- [ASSIGNED TASK] The expected output is a copy of every line in the records with the string "dropdown".

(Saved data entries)
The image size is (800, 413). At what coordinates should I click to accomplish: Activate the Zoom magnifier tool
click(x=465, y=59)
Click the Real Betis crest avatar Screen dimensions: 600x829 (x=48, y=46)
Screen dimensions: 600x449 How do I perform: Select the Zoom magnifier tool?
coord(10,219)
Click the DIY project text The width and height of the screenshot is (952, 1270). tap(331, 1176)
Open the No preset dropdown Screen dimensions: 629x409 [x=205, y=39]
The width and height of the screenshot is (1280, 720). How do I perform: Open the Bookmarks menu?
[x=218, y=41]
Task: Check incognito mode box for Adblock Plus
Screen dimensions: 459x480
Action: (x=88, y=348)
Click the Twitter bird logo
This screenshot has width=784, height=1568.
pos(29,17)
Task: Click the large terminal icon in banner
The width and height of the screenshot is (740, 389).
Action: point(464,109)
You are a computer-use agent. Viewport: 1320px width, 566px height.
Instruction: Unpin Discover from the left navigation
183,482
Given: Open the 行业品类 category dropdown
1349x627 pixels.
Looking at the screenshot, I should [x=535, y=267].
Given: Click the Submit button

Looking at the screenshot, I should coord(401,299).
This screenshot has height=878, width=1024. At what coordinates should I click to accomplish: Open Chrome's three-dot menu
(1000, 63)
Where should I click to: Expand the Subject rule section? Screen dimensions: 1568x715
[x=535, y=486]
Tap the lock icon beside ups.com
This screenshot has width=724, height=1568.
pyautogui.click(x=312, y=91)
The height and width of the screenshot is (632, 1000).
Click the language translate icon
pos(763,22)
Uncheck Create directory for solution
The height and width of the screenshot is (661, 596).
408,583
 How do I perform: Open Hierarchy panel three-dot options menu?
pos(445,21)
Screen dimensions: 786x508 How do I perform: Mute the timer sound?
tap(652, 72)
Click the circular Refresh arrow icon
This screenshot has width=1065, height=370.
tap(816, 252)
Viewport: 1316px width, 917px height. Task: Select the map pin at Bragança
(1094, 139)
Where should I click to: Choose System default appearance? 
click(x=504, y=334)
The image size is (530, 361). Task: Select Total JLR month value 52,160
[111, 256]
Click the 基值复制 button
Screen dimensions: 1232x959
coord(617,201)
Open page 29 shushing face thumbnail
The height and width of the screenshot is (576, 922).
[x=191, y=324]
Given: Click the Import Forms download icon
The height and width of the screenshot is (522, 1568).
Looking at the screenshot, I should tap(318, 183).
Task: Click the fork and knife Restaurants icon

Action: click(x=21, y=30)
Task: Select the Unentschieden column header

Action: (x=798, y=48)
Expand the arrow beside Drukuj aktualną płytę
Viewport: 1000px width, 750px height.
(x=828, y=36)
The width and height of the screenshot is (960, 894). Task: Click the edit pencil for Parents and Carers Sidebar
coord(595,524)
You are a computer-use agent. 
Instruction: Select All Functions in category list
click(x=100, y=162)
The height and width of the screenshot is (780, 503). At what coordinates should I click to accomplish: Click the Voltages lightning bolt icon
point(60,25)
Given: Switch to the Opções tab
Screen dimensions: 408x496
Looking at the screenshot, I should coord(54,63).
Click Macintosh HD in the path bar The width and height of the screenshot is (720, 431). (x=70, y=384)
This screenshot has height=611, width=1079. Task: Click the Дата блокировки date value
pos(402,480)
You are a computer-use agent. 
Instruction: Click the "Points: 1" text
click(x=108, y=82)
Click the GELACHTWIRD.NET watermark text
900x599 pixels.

- [WRITTEN ANSWER]
Open the No preset dropdown Screen dimensions: 629x409 [x=205, y=39]
Given: Open the 行业品类 category dropdown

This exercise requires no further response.